Конечно, понимаю. И кино показали, и меня теперь покажут в «белом доме» - все же просто смешно, ничего серьезного, бабьи разборки! Как мило, черт побери! А кто мне вернет здоровье?
Встречу назначили на выходной – на субботу. Я пошла. В раздевалке не было ни души. Я разделась и бросила плащ на вешалку – пусть забирает, кто хочет, черт с ним! Интересно, в этом доме есть еще помещения, которые мне не показали? Поднялась к заму, бывшему министру-академику, провела провода к диктофону.

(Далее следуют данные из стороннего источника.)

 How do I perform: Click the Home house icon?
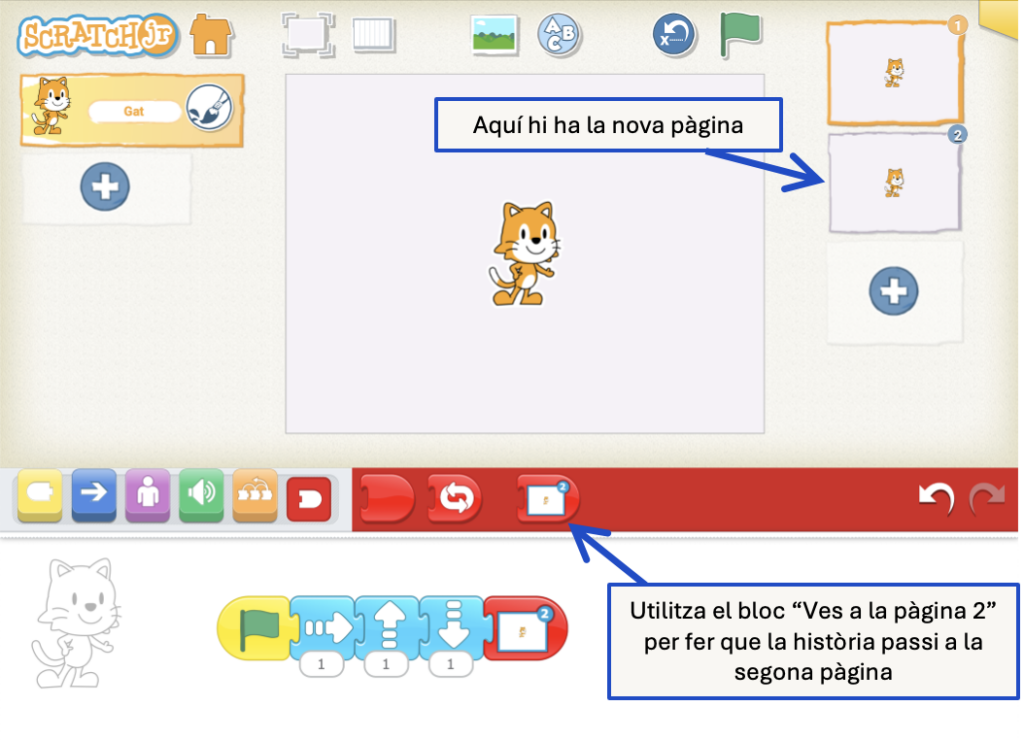(x=211, y=35)
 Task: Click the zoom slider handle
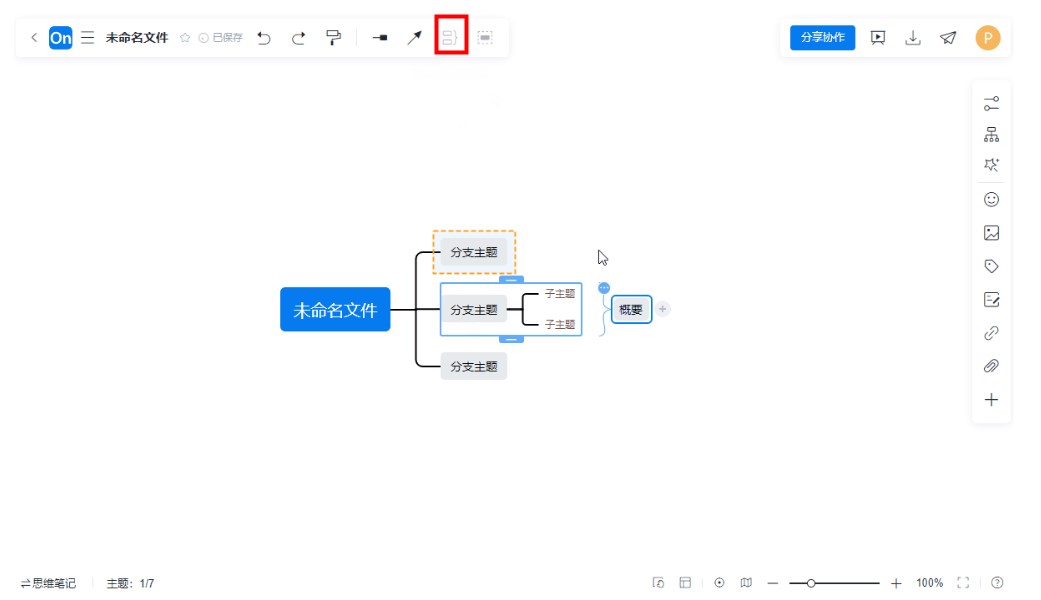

Поговорили ни о чем.  Ни слова о губернаторе, которого я не хотела видеть больше никогда. Я ушла. Никто меня не остановил, в «белом доме» было тихо и спокойно, как и положено в загробном царстве, куда чудовища заманивают красивых служанок и преподносят им кубок с отравленным суслом, чтобы оставить у себя навсегда.
Сколько бы я ни размышляла о том, что же произошло тем осенним вечером, мне так и не удалось разгадать эту загадку. Вскоре и верный «оруженосец», и академик были уволены оба.
Прошло время, и мы снова стали изредка общаться с Сенатором. Но никогда не затрагивали эту тему. Как сказал граф Фабрицио своей Элизе : « Если ты хочешь, чтобы я извинился за то, что было в подвале, то забудь…» Ну чего еще ожидать от этих всесильных графов нам, бедным служанкам?
Он позвонил мне  незадолго до своей скоропостижной кончины. Услышав мой голос в трубке, спросил встревожено: «Ты болеешь?»  «Нет, - ответила я, хотя действительно очень сильно болела. «Нет, ты болеешь…» Это были последние слова, которые я от него услышала.
Когда сообщили о его смерти, я сказала сыну: «Я не могу видеть его в гробу, понимаешь, но и не пойти не могу…»
Я пошла. Купила красные гвоздики – с розами меня неправильно бы поняли, и пришла на государственную панихиду. В пустом зале сидели в отдалении лишь его родственники.  Боковым зрением я увидела – самых близких нет, они ждут его дома.
Он лежал под двумя роскошными штандартами – под государственными флагами СССР и Российской Федерации. Я незаметно прошла через фойе, наполненное журналистами и  просто людьми, пришедшими попрощаться со знаменитостью, вошла в ритуальный зал  и встала немного в отдалении от гроба – понимая, что сейчас за мною внимательно наблюдают в какой-то из комнат, и близко подходить не нужно. Меня так трясло, будто я срочно заболела тифом. Слезы лились из-под темных очков по щекам, я их не вытирала, чтобы не привлекать ничье внимание. Юные солдатики из почетного караула, нарушая инструкции,  скосив глаза в мою сторону, с изумлением наблюдали за трясущейся блондинкой в черных непроницаемых очках, с роскошной копной волос поверх маленькой зеленой итальянской шубки. Я стояла неподвижно поодаль от  гроба, разглядывая его ничуть не изменившееся лицо, в этом вдруг опустевшем зале и  поняла – это мне дали несколько минут. По напряженному лицу солдатика поняла – пора уходить. Перекрестилась, поклонилась и ушла. Вслед за мной уже входили вереницей его сподвижники, чиновники. В отличие от меня, они подходили вплотную к гробу, хватали его за руку, трясли ее, говорили какие-то слова… Но все это я видела уже в телерепортажах.
Здесь не было красавиц и красавцев – одни чудовища, включая меня, сотворенные им. Господи правый, не дай мне встретиться ни с одним из них в загробном мире! Я бы хотела пребывать там одна.